25th February 2014 By: Natasha Odendaal - Creamer Media Senior Deputy Editor

Glenover has potential to become low-cost REE producer

Photo by: Bloomberg

JOHANNESBURG (miningweekly.com) – The prefeasibility-level metallurgy on the Limpopo-based Glenover rare earths project has been completed, revealing the potential for operating company Glenover Phosphate to become a low-cost fertiliser and rare-earth oxide producer, mineral and energy project developer Ferminore CEO Alex Andersson said.

The mine, which was previously owned and operated by GoldFields, has a South African Code for Reporting of Exploration Results and Mineral Reserves-compliant indicated resource of ten-million tonnes and an initial 25-year project life.

Glenover aimed to produce over 500 000 t/y of diverse fertiliser products for the Southern and East African markets, as well as more than 6 000 t/y of rare earth oxide concentrates for export to its refining partner in Asia during a second phase in the development of the project.

Andersson pointed out that Glenover had been engaging with large global fertiliser companies with an interest in building a presence in the sub-continental markets through a “strategically placed” resource combined with a chemicals facility to be based in the Richards Bay industrial development zone, in KwaZulu-Natal.

A letter of intent had been signed with an international rare earth refiner and advanced discussions were under way with strategic fertiliser partners.

“Considering the balanced co-product environment, the company will enjoy considerable marketing flexibility, allowing it to compete aggressively in two long-term markets while gaining further credits from niobium and other secondary products,” Andersson noted.

Ferminore, which acquired Glenover Phosphate in 2000, designed and constructed a modular 2 000 t/m processing plant on site to produce single superphosphate in both granular and powder form, which was subsequently placed on care and maintenance in 2009 owing to market pressures.

The group moved to raise $9-million in 2010 through London-listed Galileo Resources, which was also a minority shareholder in Glenover, for early-stage funding for the new phosphate and rare earths exploration project.

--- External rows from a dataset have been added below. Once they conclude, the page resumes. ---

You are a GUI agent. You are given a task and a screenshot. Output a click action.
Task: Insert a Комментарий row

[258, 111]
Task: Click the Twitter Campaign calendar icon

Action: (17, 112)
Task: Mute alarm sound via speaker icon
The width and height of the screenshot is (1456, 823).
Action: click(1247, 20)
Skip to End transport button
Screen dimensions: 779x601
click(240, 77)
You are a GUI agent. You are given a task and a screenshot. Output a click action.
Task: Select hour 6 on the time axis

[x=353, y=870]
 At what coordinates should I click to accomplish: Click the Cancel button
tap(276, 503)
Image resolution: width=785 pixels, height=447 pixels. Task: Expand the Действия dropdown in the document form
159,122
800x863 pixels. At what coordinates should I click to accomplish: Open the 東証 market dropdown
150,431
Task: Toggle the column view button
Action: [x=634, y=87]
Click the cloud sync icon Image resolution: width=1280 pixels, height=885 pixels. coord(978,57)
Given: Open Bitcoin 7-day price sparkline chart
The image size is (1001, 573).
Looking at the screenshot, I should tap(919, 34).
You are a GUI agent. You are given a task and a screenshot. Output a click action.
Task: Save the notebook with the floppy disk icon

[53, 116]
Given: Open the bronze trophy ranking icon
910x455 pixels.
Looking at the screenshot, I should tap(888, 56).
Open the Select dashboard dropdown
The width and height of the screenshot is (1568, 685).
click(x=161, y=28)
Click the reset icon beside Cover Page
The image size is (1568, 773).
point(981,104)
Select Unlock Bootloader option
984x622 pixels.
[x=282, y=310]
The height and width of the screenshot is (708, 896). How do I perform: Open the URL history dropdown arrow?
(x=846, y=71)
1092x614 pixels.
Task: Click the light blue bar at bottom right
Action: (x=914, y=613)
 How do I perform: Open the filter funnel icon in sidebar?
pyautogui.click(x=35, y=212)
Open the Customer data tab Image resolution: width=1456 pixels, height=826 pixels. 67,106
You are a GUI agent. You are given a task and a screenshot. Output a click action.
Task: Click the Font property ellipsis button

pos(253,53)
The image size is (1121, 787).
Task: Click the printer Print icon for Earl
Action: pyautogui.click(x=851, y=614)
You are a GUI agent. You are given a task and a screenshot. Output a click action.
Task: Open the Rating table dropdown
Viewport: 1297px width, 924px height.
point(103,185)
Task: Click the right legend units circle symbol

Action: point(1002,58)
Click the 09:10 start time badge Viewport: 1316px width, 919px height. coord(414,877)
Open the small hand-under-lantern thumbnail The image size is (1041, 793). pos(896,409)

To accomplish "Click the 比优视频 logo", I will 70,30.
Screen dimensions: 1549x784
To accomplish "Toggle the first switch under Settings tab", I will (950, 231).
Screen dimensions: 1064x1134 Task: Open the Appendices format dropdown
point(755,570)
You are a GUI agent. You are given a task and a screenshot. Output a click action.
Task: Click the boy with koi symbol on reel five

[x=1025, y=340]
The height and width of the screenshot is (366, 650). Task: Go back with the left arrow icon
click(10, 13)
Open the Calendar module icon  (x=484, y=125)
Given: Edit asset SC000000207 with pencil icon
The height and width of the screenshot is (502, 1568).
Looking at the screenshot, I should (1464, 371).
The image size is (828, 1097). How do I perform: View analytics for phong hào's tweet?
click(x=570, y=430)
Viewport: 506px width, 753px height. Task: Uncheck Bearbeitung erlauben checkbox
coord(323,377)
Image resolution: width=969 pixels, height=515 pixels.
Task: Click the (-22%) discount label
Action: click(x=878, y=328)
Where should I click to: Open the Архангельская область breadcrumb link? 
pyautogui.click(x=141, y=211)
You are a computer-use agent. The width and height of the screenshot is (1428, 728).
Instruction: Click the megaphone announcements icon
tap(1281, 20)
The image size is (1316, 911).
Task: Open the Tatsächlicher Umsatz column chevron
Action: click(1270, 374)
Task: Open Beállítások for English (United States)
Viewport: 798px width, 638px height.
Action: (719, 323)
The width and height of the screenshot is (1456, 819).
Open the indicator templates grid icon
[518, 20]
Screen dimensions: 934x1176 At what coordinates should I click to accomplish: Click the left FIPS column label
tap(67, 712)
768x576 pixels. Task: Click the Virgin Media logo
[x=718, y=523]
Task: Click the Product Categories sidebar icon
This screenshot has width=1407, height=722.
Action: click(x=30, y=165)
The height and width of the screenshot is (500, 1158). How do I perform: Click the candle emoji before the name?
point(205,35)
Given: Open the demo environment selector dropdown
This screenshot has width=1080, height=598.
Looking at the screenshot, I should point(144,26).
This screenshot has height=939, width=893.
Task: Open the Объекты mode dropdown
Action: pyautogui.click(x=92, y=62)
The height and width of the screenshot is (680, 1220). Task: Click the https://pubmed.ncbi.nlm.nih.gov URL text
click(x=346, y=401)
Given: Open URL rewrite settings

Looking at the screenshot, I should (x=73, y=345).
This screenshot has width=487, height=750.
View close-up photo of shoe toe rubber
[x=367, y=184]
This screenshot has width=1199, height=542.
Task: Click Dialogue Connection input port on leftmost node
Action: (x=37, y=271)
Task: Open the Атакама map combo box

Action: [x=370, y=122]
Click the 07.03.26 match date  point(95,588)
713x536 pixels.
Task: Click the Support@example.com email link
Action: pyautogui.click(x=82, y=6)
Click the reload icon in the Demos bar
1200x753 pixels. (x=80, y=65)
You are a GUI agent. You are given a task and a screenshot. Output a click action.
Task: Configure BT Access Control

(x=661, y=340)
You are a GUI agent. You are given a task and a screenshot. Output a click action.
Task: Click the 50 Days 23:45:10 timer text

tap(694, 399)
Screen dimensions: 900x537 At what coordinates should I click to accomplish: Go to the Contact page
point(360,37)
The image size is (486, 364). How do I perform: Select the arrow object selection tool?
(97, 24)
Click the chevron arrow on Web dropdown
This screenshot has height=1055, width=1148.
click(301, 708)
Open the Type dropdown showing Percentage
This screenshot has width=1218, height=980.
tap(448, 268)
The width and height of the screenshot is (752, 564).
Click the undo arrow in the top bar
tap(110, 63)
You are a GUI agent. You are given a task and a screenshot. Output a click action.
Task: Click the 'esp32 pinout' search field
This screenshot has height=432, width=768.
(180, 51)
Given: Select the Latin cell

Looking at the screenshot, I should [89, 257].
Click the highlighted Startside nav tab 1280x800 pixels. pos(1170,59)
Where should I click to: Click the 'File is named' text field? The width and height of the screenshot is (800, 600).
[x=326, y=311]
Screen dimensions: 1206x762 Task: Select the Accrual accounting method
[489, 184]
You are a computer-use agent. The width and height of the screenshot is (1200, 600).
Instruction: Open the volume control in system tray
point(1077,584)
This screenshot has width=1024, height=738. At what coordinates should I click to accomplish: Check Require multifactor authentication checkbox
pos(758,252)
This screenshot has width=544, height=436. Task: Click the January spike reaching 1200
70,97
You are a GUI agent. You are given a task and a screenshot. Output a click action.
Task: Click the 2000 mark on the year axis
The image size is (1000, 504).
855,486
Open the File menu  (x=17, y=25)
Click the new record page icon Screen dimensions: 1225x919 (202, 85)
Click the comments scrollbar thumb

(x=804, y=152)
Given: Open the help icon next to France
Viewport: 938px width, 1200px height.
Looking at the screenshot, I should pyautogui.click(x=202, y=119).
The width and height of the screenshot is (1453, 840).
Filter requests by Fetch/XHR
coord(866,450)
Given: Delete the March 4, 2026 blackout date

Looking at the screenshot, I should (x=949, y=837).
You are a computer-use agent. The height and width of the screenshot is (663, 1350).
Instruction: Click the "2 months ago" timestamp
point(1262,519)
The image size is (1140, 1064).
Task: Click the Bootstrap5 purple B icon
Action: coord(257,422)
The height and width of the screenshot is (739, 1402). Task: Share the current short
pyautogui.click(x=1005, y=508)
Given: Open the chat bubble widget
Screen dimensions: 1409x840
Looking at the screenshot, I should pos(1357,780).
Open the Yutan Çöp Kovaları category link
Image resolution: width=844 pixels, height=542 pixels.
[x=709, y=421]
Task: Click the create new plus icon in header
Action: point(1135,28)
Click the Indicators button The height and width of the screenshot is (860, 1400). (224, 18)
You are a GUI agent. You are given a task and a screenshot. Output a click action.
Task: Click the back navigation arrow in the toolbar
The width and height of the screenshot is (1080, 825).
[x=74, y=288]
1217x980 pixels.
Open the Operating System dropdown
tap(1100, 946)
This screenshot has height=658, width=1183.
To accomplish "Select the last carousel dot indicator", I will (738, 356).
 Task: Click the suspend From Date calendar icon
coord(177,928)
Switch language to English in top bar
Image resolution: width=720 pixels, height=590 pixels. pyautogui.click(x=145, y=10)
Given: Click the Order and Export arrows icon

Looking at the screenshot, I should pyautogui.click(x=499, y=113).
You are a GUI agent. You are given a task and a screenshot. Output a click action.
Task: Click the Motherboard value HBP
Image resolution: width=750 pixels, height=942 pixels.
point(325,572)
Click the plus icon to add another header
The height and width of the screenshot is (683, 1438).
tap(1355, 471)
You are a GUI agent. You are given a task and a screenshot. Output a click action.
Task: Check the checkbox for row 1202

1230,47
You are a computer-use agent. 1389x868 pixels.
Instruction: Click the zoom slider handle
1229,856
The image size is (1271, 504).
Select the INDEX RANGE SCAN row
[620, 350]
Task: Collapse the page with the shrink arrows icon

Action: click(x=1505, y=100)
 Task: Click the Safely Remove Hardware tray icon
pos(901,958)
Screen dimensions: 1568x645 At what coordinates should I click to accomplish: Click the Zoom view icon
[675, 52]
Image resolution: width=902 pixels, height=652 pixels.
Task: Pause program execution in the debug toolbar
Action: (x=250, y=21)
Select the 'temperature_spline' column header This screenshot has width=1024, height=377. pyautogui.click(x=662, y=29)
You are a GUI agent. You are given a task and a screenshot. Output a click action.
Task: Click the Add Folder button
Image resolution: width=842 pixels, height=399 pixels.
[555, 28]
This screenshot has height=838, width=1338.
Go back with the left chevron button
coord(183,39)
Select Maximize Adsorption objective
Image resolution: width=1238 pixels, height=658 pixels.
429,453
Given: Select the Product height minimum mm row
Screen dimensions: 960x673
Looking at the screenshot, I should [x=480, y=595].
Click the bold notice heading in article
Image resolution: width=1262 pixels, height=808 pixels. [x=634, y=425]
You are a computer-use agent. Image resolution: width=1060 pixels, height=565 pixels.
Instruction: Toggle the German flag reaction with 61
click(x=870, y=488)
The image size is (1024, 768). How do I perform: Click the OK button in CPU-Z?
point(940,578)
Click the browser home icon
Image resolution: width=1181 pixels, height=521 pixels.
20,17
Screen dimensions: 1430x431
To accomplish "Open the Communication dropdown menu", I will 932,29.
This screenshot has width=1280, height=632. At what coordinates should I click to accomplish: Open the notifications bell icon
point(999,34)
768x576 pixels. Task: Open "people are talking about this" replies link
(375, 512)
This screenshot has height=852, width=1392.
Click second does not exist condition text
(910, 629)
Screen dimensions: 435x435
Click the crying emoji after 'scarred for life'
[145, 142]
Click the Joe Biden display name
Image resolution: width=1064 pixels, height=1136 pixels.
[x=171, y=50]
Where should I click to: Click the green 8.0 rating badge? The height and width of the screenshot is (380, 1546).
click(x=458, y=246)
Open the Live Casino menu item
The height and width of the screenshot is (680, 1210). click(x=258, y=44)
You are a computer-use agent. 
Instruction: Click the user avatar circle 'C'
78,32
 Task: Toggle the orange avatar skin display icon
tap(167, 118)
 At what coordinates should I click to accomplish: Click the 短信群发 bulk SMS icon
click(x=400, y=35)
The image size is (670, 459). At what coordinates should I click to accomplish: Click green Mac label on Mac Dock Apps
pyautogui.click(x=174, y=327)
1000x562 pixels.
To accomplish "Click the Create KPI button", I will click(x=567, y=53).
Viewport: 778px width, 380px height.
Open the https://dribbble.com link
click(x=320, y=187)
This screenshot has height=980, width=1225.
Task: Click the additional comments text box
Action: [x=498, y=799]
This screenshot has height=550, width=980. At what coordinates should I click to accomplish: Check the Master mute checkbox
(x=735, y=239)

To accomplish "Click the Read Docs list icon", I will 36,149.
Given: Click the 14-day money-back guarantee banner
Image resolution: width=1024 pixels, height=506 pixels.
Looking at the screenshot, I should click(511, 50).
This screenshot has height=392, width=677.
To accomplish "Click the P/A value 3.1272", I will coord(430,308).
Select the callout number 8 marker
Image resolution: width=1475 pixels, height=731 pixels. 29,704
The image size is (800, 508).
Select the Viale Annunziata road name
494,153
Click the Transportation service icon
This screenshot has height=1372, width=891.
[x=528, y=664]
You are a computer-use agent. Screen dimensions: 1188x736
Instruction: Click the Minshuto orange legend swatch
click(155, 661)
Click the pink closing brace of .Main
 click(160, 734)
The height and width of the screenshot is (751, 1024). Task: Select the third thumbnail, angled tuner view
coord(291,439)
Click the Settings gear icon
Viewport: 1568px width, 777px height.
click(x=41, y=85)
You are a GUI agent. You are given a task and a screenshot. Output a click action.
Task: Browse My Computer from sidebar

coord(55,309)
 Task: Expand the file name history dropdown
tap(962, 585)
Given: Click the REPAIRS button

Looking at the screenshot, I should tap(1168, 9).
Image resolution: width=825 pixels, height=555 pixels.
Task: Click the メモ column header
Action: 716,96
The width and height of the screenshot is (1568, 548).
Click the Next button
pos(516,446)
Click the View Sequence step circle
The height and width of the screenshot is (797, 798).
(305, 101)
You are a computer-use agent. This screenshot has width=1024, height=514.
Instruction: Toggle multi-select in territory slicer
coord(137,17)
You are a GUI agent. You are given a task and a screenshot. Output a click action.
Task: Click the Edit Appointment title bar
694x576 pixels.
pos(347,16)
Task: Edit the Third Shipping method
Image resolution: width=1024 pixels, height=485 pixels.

Galileo previously explained that the in-depth prefeasibility-level metallurgy programme was being undertaken by a major State-owned rare-earth element (REE) laboratory, in China.

A “very positive” preliminary economic assessment (PEA) indicated that critical high-value REEs comprising neodymium, praseodymium and europium represented more than 28% of the total REEs in the deposit.

The PEA revealed that the potential openpit mine could be developed with an initial capital investment of $233-million and held the potential upside of recovering phosphate products, ammonium sulphate and scandium from process waste streams.